== Material for the task ==

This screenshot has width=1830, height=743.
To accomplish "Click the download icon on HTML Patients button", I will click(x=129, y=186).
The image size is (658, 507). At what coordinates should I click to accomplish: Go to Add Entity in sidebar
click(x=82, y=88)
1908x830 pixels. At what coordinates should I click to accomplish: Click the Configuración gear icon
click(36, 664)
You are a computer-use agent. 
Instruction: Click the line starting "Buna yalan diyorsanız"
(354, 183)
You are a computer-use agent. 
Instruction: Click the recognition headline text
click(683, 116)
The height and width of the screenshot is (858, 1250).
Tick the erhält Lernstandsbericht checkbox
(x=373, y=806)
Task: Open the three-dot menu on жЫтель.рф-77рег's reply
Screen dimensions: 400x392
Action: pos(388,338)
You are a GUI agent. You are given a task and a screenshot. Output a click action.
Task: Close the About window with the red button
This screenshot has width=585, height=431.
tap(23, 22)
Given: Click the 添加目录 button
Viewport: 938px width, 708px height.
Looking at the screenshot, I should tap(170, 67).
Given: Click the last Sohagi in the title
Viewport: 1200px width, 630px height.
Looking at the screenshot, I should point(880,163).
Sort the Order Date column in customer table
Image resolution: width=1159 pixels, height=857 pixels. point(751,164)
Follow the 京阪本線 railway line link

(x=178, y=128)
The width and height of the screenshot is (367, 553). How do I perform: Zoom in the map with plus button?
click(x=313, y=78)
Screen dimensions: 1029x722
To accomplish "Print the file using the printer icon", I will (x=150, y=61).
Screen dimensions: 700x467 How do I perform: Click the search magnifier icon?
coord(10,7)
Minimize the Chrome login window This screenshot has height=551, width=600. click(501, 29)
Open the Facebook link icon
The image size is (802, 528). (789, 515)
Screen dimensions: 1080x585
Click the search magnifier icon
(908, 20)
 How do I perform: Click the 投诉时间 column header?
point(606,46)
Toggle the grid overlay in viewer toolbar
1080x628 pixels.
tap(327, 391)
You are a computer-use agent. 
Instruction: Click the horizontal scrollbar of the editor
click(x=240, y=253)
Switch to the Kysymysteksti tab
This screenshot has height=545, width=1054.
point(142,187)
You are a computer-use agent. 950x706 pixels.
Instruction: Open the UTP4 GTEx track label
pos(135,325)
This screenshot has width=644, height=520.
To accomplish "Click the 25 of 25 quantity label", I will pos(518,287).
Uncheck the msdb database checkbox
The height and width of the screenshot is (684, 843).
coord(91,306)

===

_Work task_
Recopy the entries above in their entirety, exactly.

_Solution below_
This screenshot has width=1830, height=743.
To accomplish "Click the download icon on HTML Patients button", I will click(x=129, y=186).
The image size is (658, 507). At what coordinates should I click to accomplish: Go to Add Entity in sidebar
click(x=82, y=88)
1908x830 pixels. At what coordinates should I click to accomplish: Click the Configuración gear icon
click(36, 664)
You are a computer-use agent. 
Instruction: Click the line starting "Buna yalan diyorsanız"
(354, 183)
You are a computer-use agent. 
Instruction: Click the recognition headline text
click(683, 116)
The height and width of the screenshot is (858, 1250).
Tick the erhält Lernstandsbericht checkbox
(x=373, y=806)
Task: Open the three-dot menu on жЫтель.рф-77рег's reply
Screen dimensions: 400x392
Action: pos(388,338)
You are a GUI agent. You are given a task and a screenshot. Output a click action.
Task: Close the About window with the red button
This screenshot has width=585, height=431.
tap(23, 22)
Given: Click the 添加目录 button
Viewport: 938px width, 708px height.
Looking at the screenshot, I should tap(170, 67).
Given: Click the last Sohagi in the title
Viewport: 1200px width, 630px height.
Looking at the screenshot, I should point(880,163).
Sort the Order Date column in customer table
Image resolution: width=1159 pixels, height=857 pixels. point(751,164)
Follow the 京阪本線 railway line link

(x=178, y=128)
The width and height of the screenshot is (367, 553). How do I perform: Zoom in the map with plus button?
click(x=313, y=78)
Screen dimensions: 1029x722
To accomplish "Print the file using the printer icon", I will (x=150, y=61).
Screen dimensions: 700x467 How do I perform: Click the search magnifier icon?
coord(10,7)
Minimize the Chrome login window This screenshot has height=551, width=600. click(501, 29)
Open the Facebook link icon
The image size is (802, 528). (789, 515)
Screen dimensions: 1080x585
Click the search magnifier icon
(908, 20)
 How do I perform: Click the 投诉时间 column header?
point(606,46)
Toggle the grid overlay in viewer toolbar
1080x628 pixels.
tap(327, 391)
You are a computer-use agent. 
Instruction: Click the horizontal scrollbar of the editor
click(x=240, y=253)
Switch to the Kysymysteksti tab
This screenshot has height=545, width=1054.
point(142,187)
You are a computer-use agent. 950x706 pixels.
Instruction: Open the UTP4 GTEx track label
pos(135,325)
This screenshot has width=644, height=520.
To accomplish "Click the 25 of 25 quantity label", I will pos(518,287).
Uncheck the msdb database checkbox
The height and width of the screenshot is (684, 843).
coord(91,306)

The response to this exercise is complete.